Of those cases, 20.2 million were in Africa and about 2.2 million in Southeast Asia, and the remainder in the Eastern Mediterranean, the Americas and the Western Pacific, in that order. Malaria accounts for 5.2 percent of deaths in low-income countries and are less likely to be a problem in middle-income and high-income nations.
How Mosquitoes Kill
Infected mosquitoes carry a parasite known as Plasmodim. When a human is bitten by a mosquito, the parasites begin to multiply in the liver and then spread to the bloodstream.
Prevention Against Mosquito Bites
Two of the major weapons in fighting malaria-carrying mosquitoes are indoor spraying and sleeping in nets treated with insecticides. One of the primary problems in fighting mosquitoes is the insects become immune to insecticides.
“If left unchecked, insecticide resistance could lead to a substantial increase in malaria incidence and mortality,” according to WHO. “The global malaria community needs to take urgent action to prevent insecticide resistance from emerging at new sites, and to maintain the effectiveness of existing vector control interventions.”
Testing and monitoring the effectiveness of insecticides is ongoing throughout the world, with scientists working to modify insecticides to combat mutations in the Plasmodim parasite.
Scientists have discovered that wormwood plants contain artemisinin. When injected into a human, the artemisinin goes to work against Plasmodim, reducing the amount of parasites in the bloodstream. Several other drugs, called ACTs, are used to eliminate the parasites after being weakened by artemisinin. Unfortunately, the parasites are developing an immunity to current methods of treatment.
“Resistance has occurred as a consequence of several factors, including poor treatment practices, inadequate patient adherence to prescribed antimalarial regimens, and the widespread availability of oral artemisinin-based monotherapies and substandard forms of the drug,” according to a WHO report.
Migration is making the problem worse, officials said.
“If resistance were to spread to – or emerge in – India or sub-Saharan Africa,” WHO officials said, “the public health consequences could be dire, as no alternative antimalarial medicine is available at present with the same level of efficacy and tolerability as ACTs.

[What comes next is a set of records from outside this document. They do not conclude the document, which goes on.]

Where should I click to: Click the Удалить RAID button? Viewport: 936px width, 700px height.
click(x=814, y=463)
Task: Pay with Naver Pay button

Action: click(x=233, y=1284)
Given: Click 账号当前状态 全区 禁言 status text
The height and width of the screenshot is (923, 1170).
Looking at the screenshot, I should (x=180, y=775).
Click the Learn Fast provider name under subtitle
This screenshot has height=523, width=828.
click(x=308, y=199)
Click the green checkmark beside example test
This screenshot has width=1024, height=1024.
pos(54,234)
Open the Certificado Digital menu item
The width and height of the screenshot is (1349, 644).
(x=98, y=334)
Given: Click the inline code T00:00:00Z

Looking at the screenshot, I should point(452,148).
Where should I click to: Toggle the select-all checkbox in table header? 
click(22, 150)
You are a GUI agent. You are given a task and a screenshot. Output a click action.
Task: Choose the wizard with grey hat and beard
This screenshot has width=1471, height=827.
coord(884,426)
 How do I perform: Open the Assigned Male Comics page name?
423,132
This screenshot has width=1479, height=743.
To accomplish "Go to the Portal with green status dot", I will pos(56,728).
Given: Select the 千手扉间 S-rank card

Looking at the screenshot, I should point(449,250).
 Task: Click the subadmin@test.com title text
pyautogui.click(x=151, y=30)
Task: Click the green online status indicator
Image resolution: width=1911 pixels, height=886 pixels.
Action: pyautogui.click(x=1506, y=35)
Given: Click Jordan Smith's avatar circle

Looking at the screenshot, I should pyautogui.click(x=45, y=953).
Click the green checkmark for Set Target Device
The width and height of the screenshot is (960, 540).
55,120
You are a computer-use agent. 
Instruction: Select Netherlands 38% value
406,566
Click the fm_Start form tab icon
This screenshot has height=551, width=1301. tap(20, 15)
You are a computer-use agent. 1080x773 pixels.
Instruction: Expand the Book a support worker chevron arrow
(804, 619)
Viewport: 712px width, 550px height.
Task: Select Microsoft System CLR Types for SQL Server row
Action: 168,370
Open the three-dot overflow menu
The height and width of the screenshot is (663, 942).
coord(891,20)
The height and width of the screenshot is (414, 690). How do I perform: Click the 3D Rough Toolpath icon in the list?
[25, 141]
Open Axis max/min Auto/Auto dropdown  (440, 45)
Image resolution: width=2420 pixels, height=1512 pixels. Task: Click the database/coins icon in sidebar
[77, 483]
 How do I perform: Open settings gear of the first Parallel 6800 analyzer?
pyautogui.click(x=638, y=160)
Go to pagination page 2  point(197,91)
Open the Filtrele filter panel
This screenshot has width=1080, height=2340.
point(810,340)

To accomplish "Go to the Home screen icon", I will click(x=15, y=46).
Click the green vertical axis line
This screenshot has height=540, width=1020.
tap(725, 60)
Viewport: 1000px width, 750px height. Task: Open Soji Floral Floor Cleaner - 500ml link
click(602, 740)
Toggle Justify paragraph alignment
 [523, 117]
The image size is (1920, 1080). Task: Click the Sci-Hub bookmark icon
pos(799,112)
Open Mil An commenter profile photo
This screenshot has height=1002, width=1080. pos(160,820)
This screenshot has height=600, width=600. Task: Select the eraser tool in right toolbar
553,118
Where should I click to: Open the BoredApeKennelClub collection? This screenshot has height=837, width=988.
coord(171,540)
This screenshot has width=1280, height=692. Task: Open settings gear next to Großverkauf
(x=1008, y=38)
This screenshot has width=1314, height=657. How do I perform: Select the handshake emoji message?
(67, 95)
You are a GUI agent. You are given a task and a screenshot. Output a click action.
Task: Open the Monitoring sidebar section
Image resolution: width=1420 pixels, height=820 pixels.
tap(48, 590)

There is therefore a limited window of opportunity to avert a regional public health disaster, which could have severe global consequences.”
Mosquitoes and Malaria in the United States
About 1,500 Americans contract malaria overseas and return to the United States with the disease, according to the Centers for Disease Control and Prevention. The CDC advises physicians on how to treat malaria and sponsors education campaigns to help Americans avoid contracting the disease when they are visiting other countries.
To prevent more malaria cases from reaching the United States, the CDC helps global malaria-prevention programs. Efforts include scientific research, helping provide preventative treatment to pregnant women in low-income nations, helping finance indoor spraying, funding and encouraging others to contribute money to efforts to supply insecticide-treated nets, and helping develop rapid diagnosis programs to enable early treatment.
“CDC implements the U.S. President’s Malaria Initiative jointly with the U.S. Agency for International Development,” according to the CDC. “PMI and its global partners have massively scaled up effective malaria interventions, and PMI’s goal of halving the malaria burden in 70 percent of at-risk populations in sub-Saharan Africa by 2014 has been achieved in one of its 19 target countries and is very close in several others. PMI also monitors antimalarial drug resistance in the Greater Mekong subregion of Southeast Asia and works to prevent and control the spread of multidrug-resistant malaria so that successes achieved in global malaria efforts are not reversed.”
Success Breeds Complacency
As malaria cases go down, both private and public funds begin to dry up, the USAID reported.
“Success turns the volume down on the alarm bells that drive the investments that produced that success in the first place,” according to a USAID statement, “and when that happens, only failure raises the alarm again.”